Да, именно так. Не пустили. И кто? Русские солдаты. И когда? В День Победы. Заранее собирался пойти на раннюю литургию Девятого мая. Встал, умылся, взял написанные женой записочки о здравии и упокоении, еще приписал: «И о всех за Отечество павших», и пошел. А живем мы в начале Тверской, напротив Центрального телеграфа. И надо перейти улицу. Времени было половина седьмого. Вся улица была заставлена щитами ограждения. За ограждением стояла уже боевая техника: современные танки, также и танки времен войны. Рев их моторов мы слышали все последние недели на репетициях парада. Я подошел к разрыву в ограждении. Но меня через него к подземному переходу не пустили. «Я в церковь иду». — «Нельзя!» — «Но я же в церковь, я тут живу, вот паспорт». — «После парада откроют». — «Милые, еще до парада почти четыре часа». — «Отойдите».

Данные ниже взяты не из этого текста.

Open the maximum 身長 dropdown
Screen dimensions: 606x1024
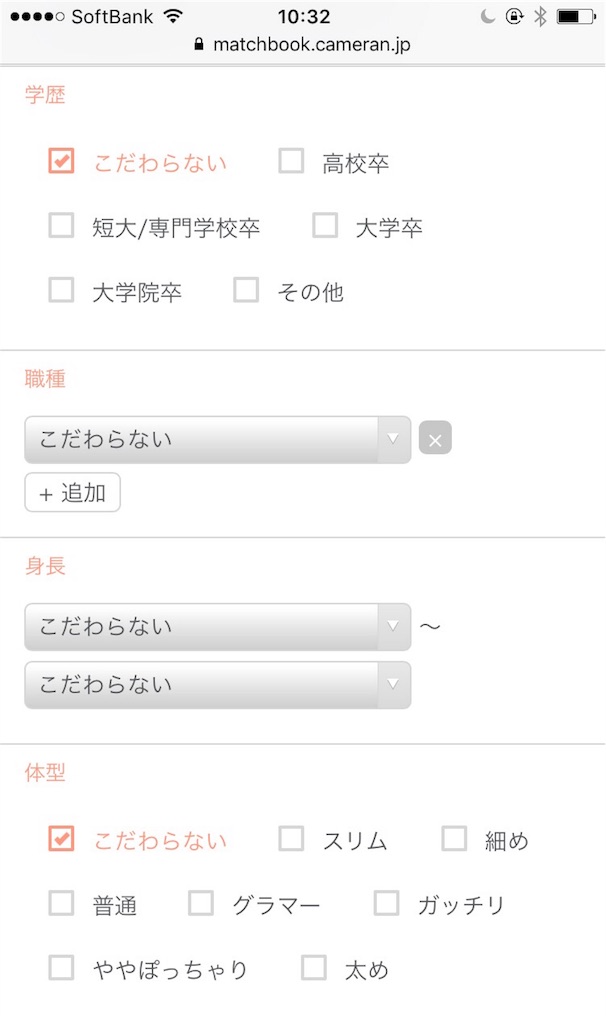(217, 685)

Вот так. Сунулся к переходу у Моссовета — закрыто. К Пушкинской — бесполезно. Вот такие дела. И смотреть на всю эту боевую мощь не захотелось. Меня же не пустили, когда я шел молиться, в том числе и за воинов нынешних.
— Вы что, не православные?
— Приказ — не пускать!
Такие дела. Конечно, я вернулся. А все ж горько было. Конечно, плохой я молитвенник, грешный человек. Но вдруг да именно моя молитва была нужна нашей славной Российской армии?

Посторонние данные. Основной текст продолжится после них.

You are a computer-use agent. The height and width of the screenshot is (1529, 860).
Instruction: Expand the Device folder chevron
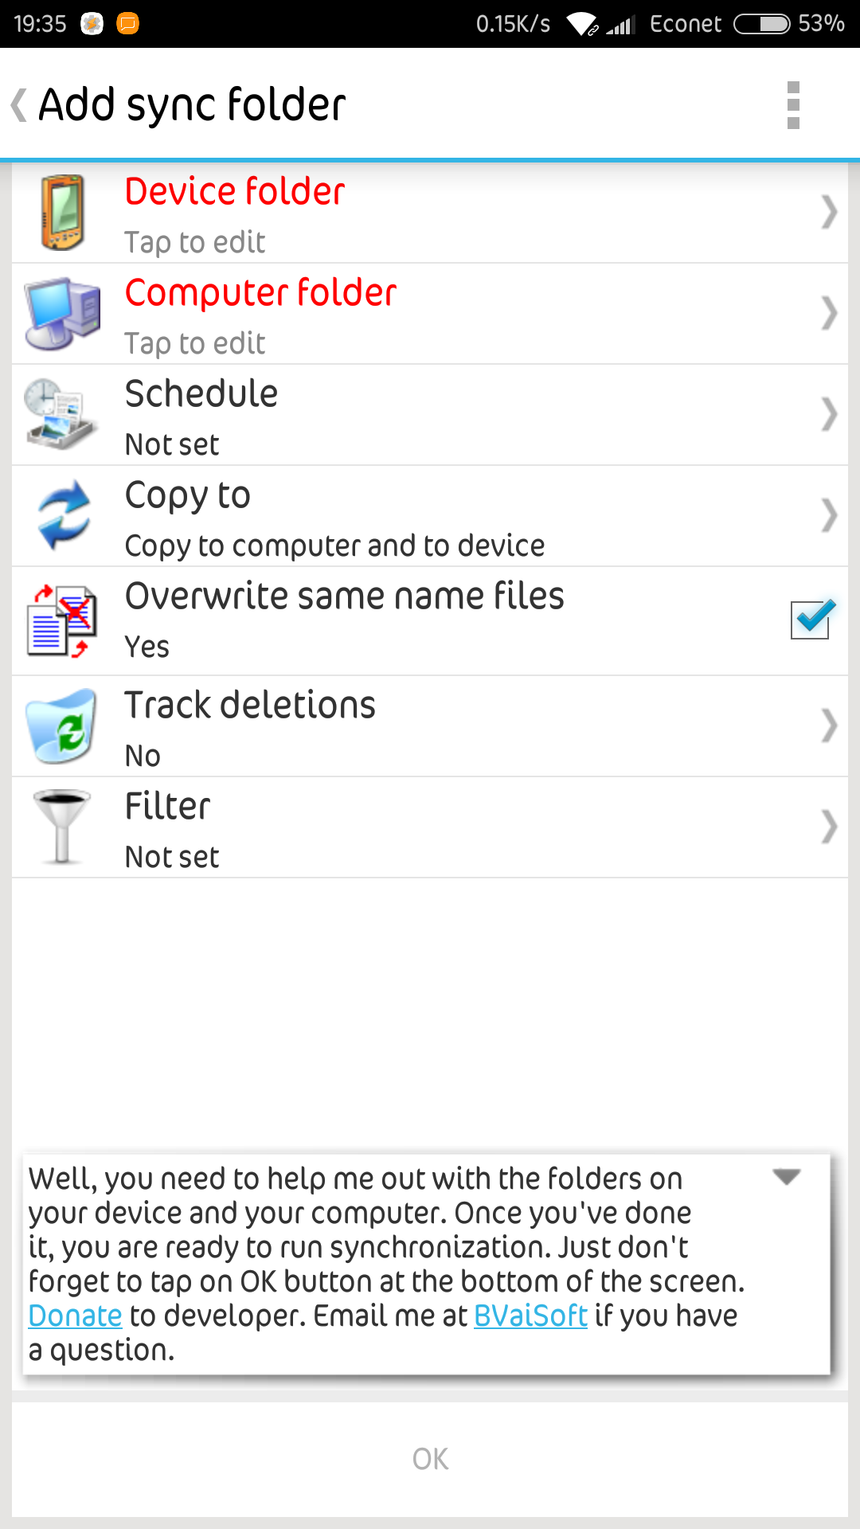point(828,212)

Вот так вот. И смотрел парад по телевизору. Человек в штатском, без головного убора, называемый министром обороны, объехал выстроенные войска, ни разу им не козырнув, выслушав их троекратное «ура», подъехал к трибуне и доложил об их к параду готовности главнокомандующему, тоже в штатском, тоже обошедшемуся без отдания чести, ибо, как нас учили в армии, «к пустой голове руку не прикладывают».
Грянул парад. Дикторы особенно любовно отмечали в комментариях марширующих иностранцев. Потом проревела техника. А потом, прямо над крышами, понеслись самолеты. Некоторые неимоверной величины. Диктор сказал, что если бы они еще снизились на десять метров, то все бы стекла в окнах и витринах вылетели.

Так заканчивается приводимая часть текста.